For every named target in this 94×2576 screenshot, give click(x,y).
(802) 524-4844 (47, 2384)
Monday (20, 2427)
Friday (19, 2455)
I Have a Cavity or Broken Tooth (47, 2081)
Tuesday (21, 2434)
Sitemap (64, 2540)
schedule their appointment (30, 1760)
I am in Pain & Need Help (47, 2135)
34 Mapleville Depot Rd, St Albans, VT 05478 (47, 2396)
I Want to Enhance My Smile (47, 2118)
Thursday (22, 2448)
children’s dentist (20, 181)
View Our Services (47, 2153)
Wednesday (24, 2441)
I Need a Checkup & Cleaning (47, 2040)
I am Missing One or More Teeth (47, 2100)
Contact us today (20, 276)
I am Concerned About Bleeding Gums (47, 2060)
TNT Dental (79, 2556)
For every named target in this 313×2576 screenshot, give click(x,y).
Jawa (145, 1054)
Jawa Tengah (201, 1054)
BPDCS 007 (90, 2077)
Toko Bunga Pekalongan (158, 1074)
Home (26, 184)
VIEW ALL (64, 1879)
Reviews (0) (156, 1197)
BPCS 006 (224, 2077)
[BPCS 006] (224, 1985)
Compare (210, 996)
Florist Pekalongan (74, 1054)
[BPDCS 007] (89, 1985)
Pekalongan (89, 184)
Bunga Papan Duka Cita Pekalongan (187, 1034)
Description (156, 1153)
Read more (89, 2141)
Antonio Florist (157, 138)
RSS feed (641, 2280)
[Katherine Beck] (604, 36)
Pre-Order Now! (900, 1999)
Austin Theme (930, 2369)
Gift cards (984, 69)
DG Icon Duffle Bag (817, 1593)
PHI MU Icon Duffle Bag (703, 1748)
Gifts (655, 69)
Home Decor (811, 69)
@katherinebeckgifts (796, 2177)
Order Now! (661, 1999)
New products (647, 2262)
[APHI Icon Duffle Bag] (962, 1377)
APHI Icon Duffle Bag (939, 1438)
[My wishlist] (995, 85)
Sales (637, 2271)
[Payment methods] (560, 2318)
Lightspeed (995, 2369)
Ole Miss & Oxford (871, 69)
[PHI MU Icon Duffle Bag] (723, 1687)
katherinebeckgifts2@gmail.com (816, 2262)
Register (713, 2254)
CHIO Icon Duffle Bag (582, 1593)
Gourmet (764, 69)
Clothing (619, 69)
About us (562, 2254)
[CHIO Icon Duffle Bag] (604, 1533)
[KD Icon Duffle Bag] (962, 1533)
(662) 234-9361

## What you will do:
Search the data above for "Florist" and copy every line where it turns up.

## Task solution:
Florist Pekalongan (74, 1054)
Antonio Florist (157, 138)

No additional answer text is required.